Coldfoot - essentially a truck stop

Our Dorm Room

Robin uncertain about a meal with no wine - only Bud.  
The Alaska shaped sign on the bar says "Furthest North Saloon in the US"

After arriving, settling into our dorm room, and dining on the buffet with truckers we boarded a six-seater just before 10:00 at night for an hour plus air-tour of Gates of the Arctic N.P.  There are no trails or roads as mentioned, so by air is the only way to see it without weeks of hiking cross-country in bug-infested bear country.  Despite the late hour it was gorgeously lit by the circling sun and confused rain clouds.  

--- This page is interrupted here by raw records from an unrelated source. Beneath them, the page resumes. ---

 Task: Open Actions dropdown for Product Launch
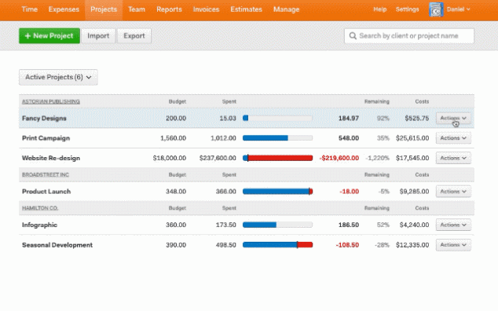453,192
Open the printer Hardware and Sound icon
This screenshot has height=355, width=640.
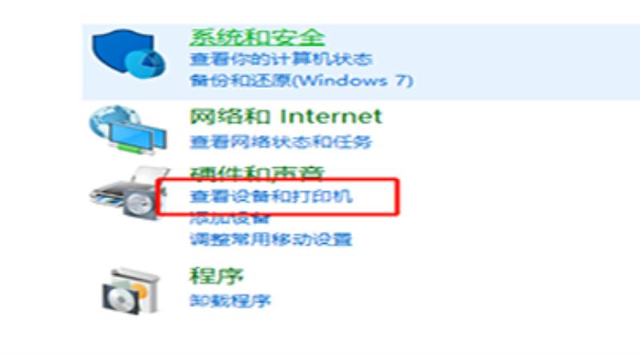[x=130, y=193]
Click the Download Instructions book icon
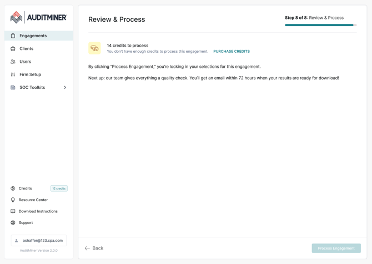The height and width of the screenshot is (264, 372). 13,211
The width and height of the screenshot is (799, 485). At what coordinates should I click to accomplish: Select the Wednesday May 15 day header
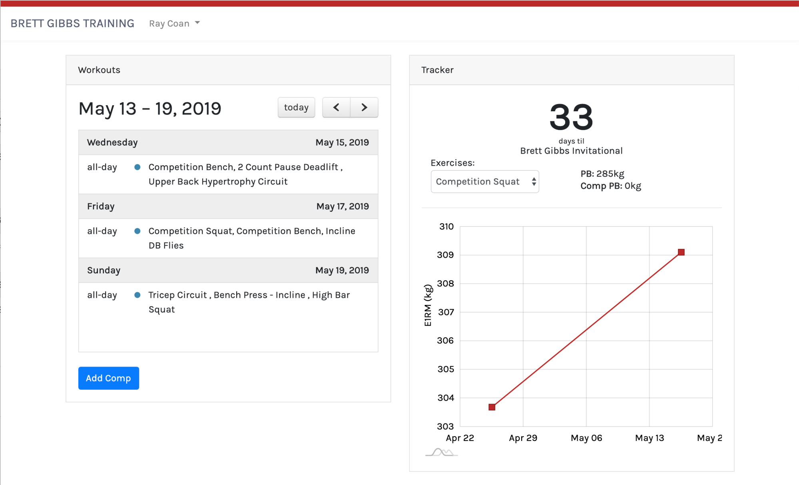point(228,142)
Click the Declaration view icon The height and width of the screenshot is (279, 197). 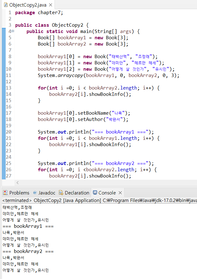[x=61, y=193]
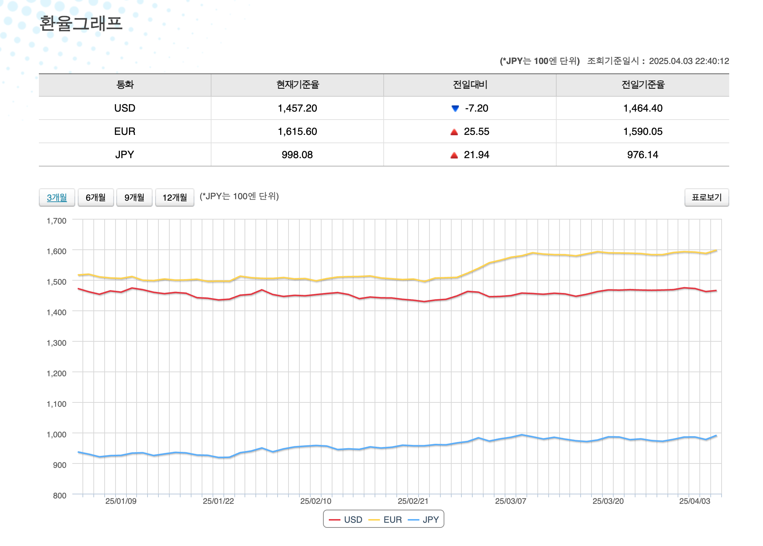Switch to the 6개월 period view
763x546 pixels.
click(x=96, y=197)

Flight under heavy clouds over Gates of the Arctic N.P. 
Note the lack of trees.

Higher peaks and river valleys that twist and turn in Gates of the Arctic N.P.

Vastness of Gates of the Arctic N.P.

Our next day we scheduled a drive to Atigun Pass, about two hours north on the Dalton Highway.  This pass over the Brooks range separates the taiga (with stunted Black Spruce trees) from the North Slope tundra (all growth within six inches above or below the surface).  Our driver was a nice young man from rural Colorado.  He and his wife are year-round residents for their second season.  They homestead, love exploring the outdoors, guide and have an on-line business making jewelry for additional income.  Like all up here, they live in a dry cabin.  Having only lived in Alaska for two years they were delightfully normal and conversant.  When you think about it, Coldfoot is twelve hours from any rescue or assistance if needed.  Living in the wilderness, like this young couple, requires self-reliance.

Black Spruce and Sukakpak Mountain heading to Atigun Pass

Pipeling winding up to Atigun Pass

Long Haul trucker cresting Atigun Pass on way to Prudhoe Bay

Returning from Atigun Pass we stopped at Wiseman, about 10 miles north of Coldfoot on the Koyukuk River where Marty and Olaus were finally able to sleep in a warm cabin welcomed by homesteaders after weeks camping in sub zero weather.  It still has only about twelve year-round residents.  The most famous is Jack Reakoff and his wife.  Their refrigerator is in the permafrost crawl space accessed through a hatch in the kitchen floor.  They grow their own vegetables, mostly roots for winter storage, and both hunt their own food.  He said their diet is about 80% meat.  Totally self-sufficient.  

Homesteader cabin, Wiseman

Homesteader Cabin, Wiseman

Jack Reakoff explaining the need for self-reliance being twelve hours from anywhere.

Jack Reakoff's living room.  Note upper left mountain sheep.  
Jack is a strong supporter of a hunt ban as their population is plummeting.

For our last day, our driver's wife took us on a pack-rafting trip, which I'd never done before, but is common here.  Basically, you roll an inflatable kayak into a pack, hike to a river, inflate it, and then float the river.  Delightfully peaceful for two hours. Robin kept her eye out for moose along the shore having never seen one.  During our drive last year through Canada we constantly saw Caution Signs with the moose outline.  However, they are elusive and we didn't see any along the river.... or in Canada.

Robin fully bug protected and ready to pack it in.

Floating the Koyukuk River to Wiseman.